心にぽっと灯りがともる
年間を通して、保護者の方が読み聞かせをしてくださる学校って、なかなかないんですよ。今日も、6名の方が来てくださり、読み聞かせをしてくださいました。ありがとうございます。
校長室の入り口に、数冊の本が飾られています。その本を、通りかかった子供たちが手に取っています。この本は、司書の中西先生が、飾ってくださっているものです。ここにある一冊から、読書の世界が広がっていく子もいます。中西さん、ありがとうございます。
本と言えば、わたしには忘れられない本との出会いがありました。
高校生の時です。
高校生の時、私は剣道しか興味がありませんでした。剣道が人生のすべてといってもいいくらい、剣道にのめり込んでいました。剣道の強い大学に行って、もっと腕を磨いて、剣道が思う存分できる警察官になりたい。小中学生の頃は、先生になりたいと思っていましたが、剣道のことしか頭にない毎日により、警察官になるという夢は、100%固まっていました。
しかし、右手首の骨折が原因となり、剣道をあきらめなくてはならなくなりました。「剣道を続けていくことは不可能。」と医者からの宣告を受け、夢がなくなってしまいました。初めての挫折でした。これからどうしていいのか、さっぱり分からなくなってしまいました。
国語の先生が、灰谷健次郎の本の、読み聞かせをしてくれました。毎日少しずつ、何日も何日もかけて、読んでくれました。その本が、「兎の眼」という本です。小谷先生という若い女の先生と、ハエを飼っている子ども、差別や偏見と闘いながら、小谷先生は子どもたちと一緒になって、人間として成長していきます。その物語は、それまで読んだどの本よりも感動しました。その中に登場する、足立先生に憧れました。
「兎の眼」は、絶望していたわたしの心に、ぽっと灯りをともしてくれました。目の前の道が真っ暗になってしまったのに、めげずに歩いて行く勇気を与えてくれました。「小学校の先生」になりたいという夢が、高校3年生の秋が終わる頃にできました。

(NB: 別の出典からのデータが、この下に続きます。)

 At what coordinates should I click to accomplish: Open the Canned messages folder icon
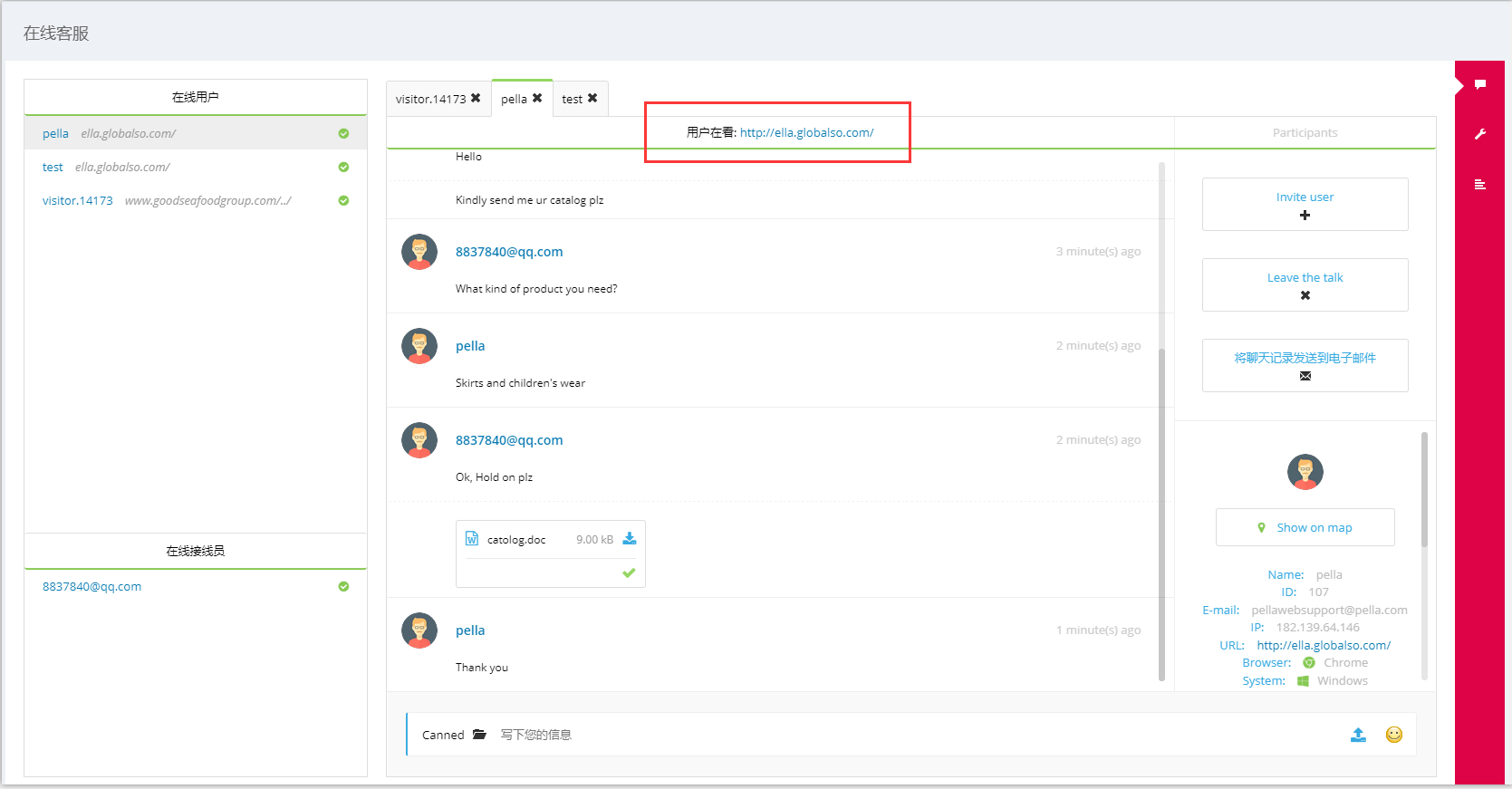pos(479,735)
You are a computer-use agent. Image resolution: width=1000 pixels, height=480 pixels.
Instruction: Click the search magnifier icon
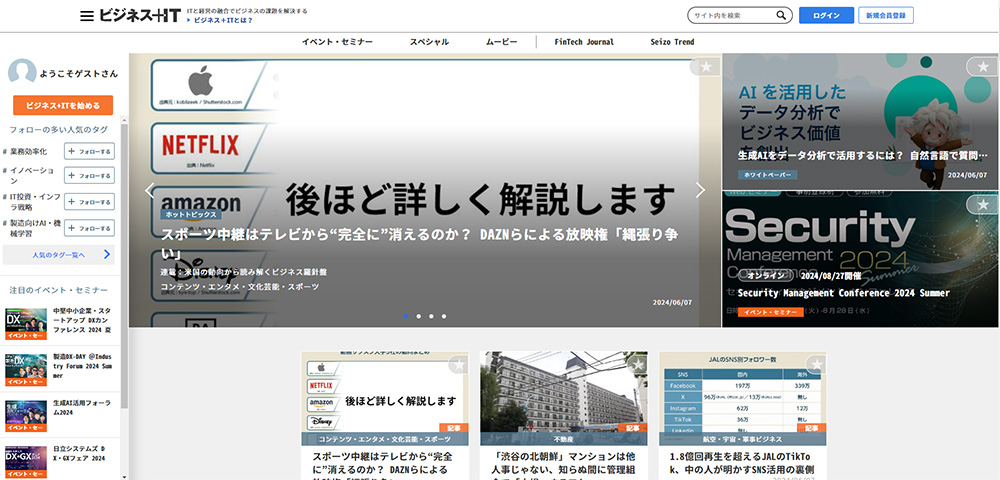click(x=780, y=15)
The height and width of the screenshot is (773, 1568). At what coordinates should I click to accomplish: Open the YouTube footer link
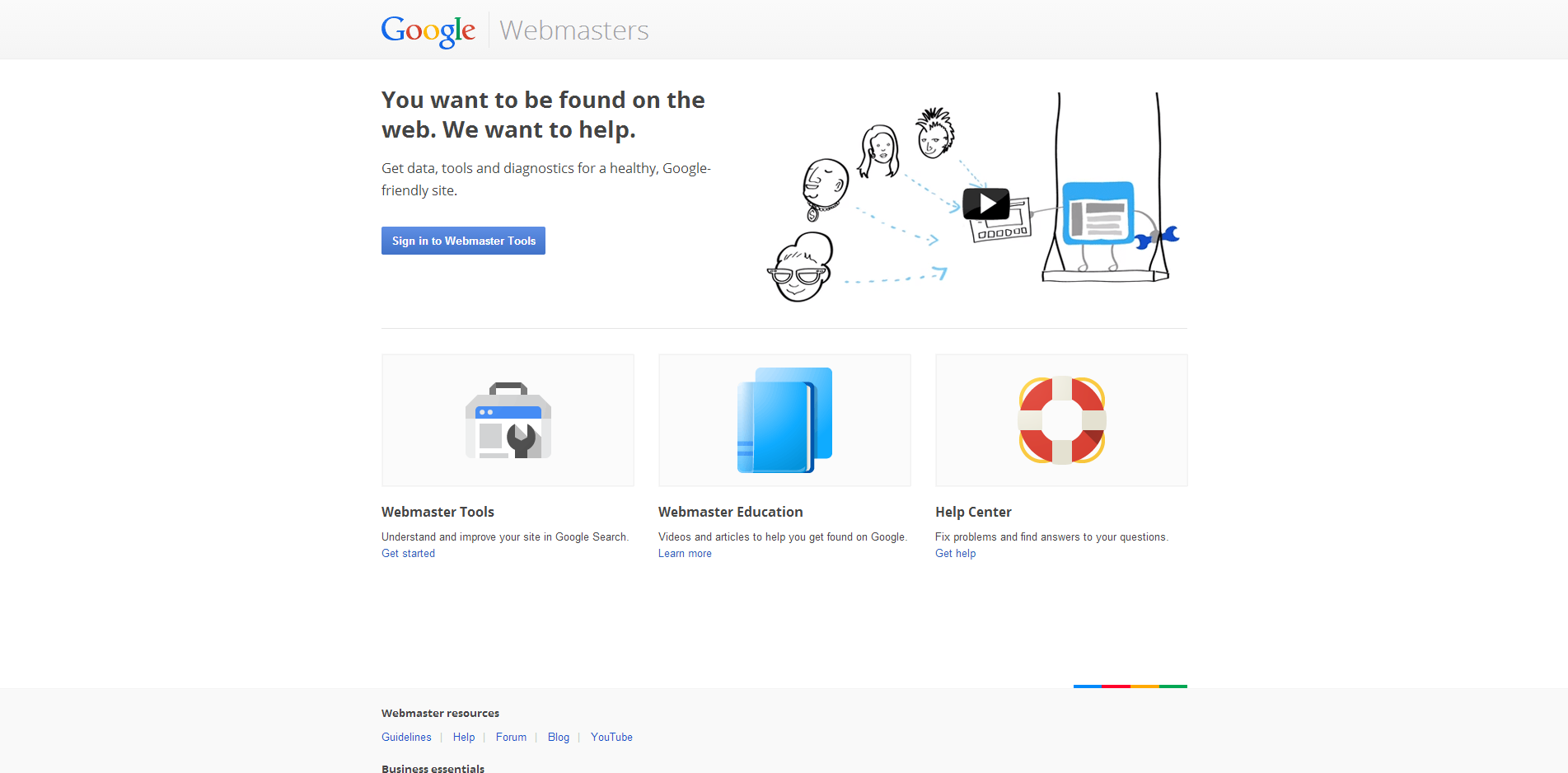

警察官にはなれなかったけど、今の人生に全く後悔はなく、むしろ、あの時挫折を味わって良かったと思っています。
時として、ある日突然、心にぽっと灯りがともるような、そんな本と出会うことがあります。牧之原小学校の子供たちも、そんな本との出会いがいつかありますように。一生大切にできる本と、人生の中で出会えますように。